Comment tirer parti du TDP ?

Agora que ficou claro o que o TDP é (e o que ele não é), como transformar essa informação em algo útil? Primeiro, usando-o para dimensionar corretamente o seu resfriamento - que é justamente o objetivo do TDP.

Se você vai comprar um notebook ou um PC já montado, isso pesa menos. Mas se você escolhe as peças por conta própria, o dado importa bastante. Para garantir que a CPU trabalhe direito e sem limitações, mesmo em carga total, é essencial confirmar que ela está bem refrigerada. Em especificações de alguns ventirads e AiOs, às vezes aparece uma capacidade máxima de dissipação, também em watts. A ideia é simples: para manter o computador estável ao longo do tempo, o “TDP” do seu sistema de refrigeração deve ser maior do que o da CPU. Ou, mais corretamente, maior do que o PL2/PPT.

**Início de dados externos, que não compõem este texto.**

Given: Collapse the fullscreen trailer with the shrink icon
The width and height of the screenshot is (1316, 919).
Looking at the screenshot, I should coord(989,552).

E sistema de refrigeração normalmente tem um custo extra: ruído. Seu critério número um ao montar o PC é silêncio? Então talvez valha considerar um processador com TDP mais baixo.

Por fim, como já comentado, o TDP tem correlação indireta com o consumo elétrico e pode servir como ordem de grandeza. Na hora de escolher a fonte, vale observar isso - só não caia na tentação de buscar uma equivalência 1:1. Acertar na fonte é fundamental para evitar instabilidades e bugs.

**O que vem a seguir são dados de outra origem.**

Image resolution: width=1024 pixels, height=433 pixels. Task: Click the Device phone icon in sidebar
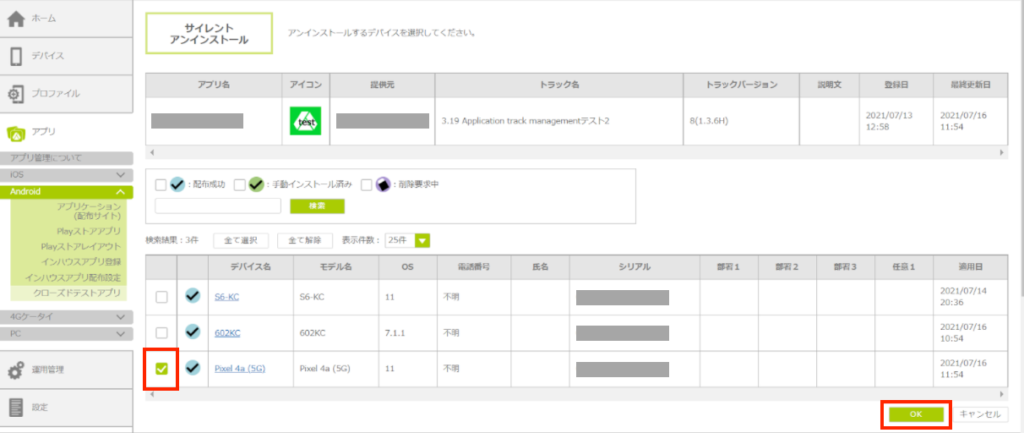point(16,56)
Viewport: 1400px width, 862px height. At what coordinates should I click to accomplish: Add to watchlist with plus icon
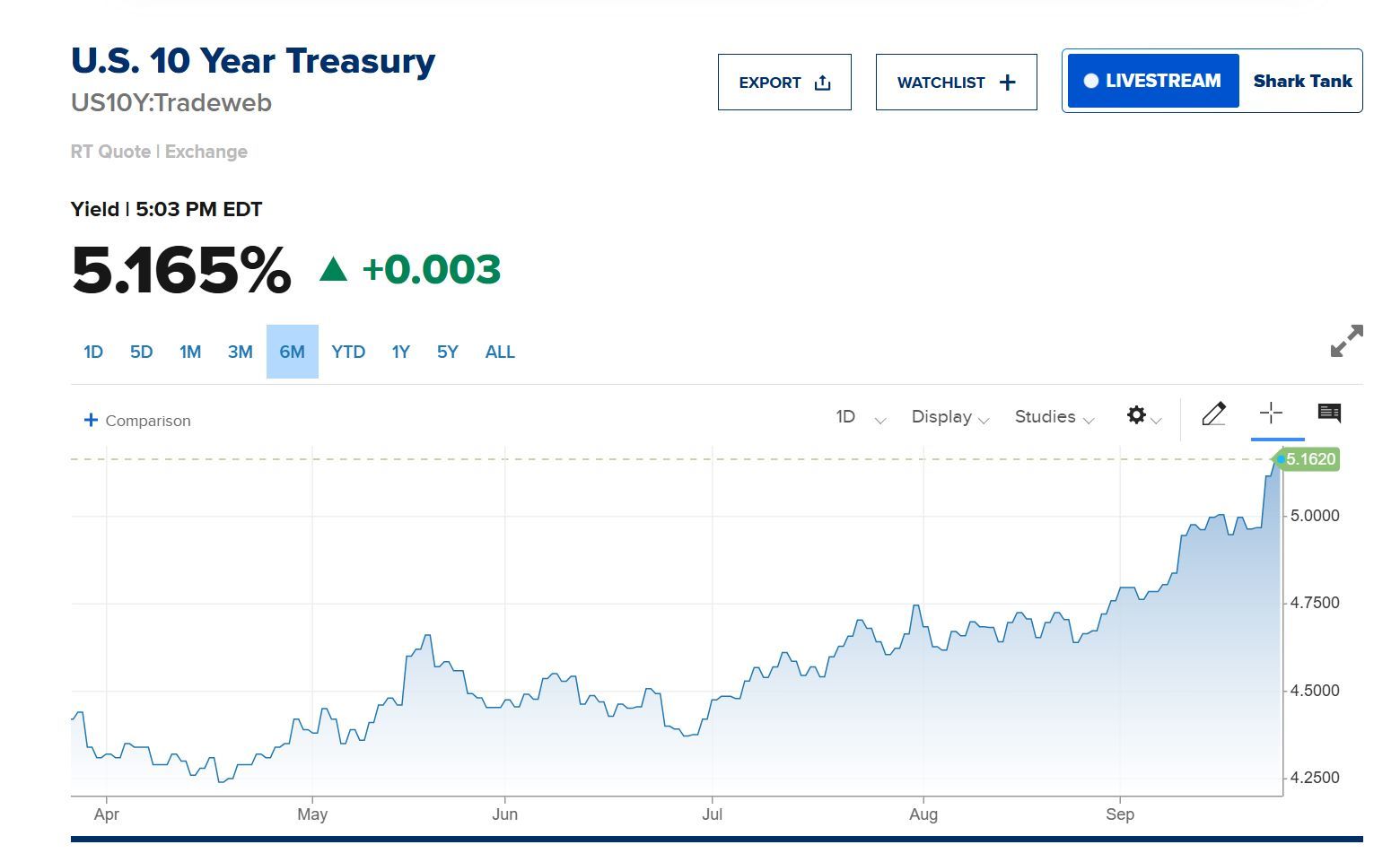[x=1008, y=83]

Une donnée moins fiable qu’il n’y paraît

Como vimos, comparar TDP por si só diz pouco sem entender o resto do contexto - e é aí que entram os métodos de cálculo, que ajudam a enxergar o problema.

Procurando um pouco, dá para achar a seguinte fórmula fornecida pela AMD: TDP = (Tcase – Tambient) / θca, onde Tcase é a temperatura máxima do componente, Tambient é a temperatura ambiente e θca (ou HSF) é a resistência térmica entre o componente e o ar, dependendo do sistema de resfriamento. O ponto é: apenas a temperatura do componente está diretamente ligada ao chip; as outras duas variáveis podem ser escolhidas de forma mais ou menos arbitrária pelas marcas. Além disso, esses valores geralmente não são divulgados. E, no entanto, são informações que ajudariam a garantir o bom funcionamento do hardware - mas acabam escondidas atrás desse TDP meio nebuloso.

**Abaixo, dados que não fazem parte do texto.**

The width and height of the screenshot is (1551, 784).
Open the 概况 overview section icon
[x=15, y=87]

No fim das contas, parece que Intel e AMD trabalham “ao contrário”: partem de um TDP alvo e, a partir dele, definem recomendações de temperatura e resistência térmica para os fabricantes de hardware. Para o consumidor, usar o TDP sem conhecer as demais variáveis acaba tendo utilidade limitada - e é importante não dar a ele um peso exagerado. Felizmente, existem indicadores como PL2 e PPT para processadores. Já em placas de vídeo, é melhor olhar para o TGP (Total Graphics Power), também em watts e bem mais representativo. Mas isso talvez fique para um próximo artigo.